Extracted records

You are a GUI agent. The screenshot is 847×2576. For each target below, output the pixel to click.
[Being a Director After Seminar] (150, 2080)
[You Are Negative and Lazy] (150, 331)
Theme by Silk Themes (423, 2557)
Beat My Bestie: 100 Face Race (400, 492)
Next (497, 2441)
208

ASSIGNMENT – Precisely reproduce all the entries shown above.

ANSWER SPACE –
You are a GUI agent. The screenshot is 847×2576. For each target below, output the pixel to click.
[Being a Director After Seminar] (150, 2080)
[You Are Negative and Lazy] (150, 331)
Theme by Silk Themes (423, 2557)
Beat My Bestie: 100 Face Race (400, 492)
Next (497, 2441)
208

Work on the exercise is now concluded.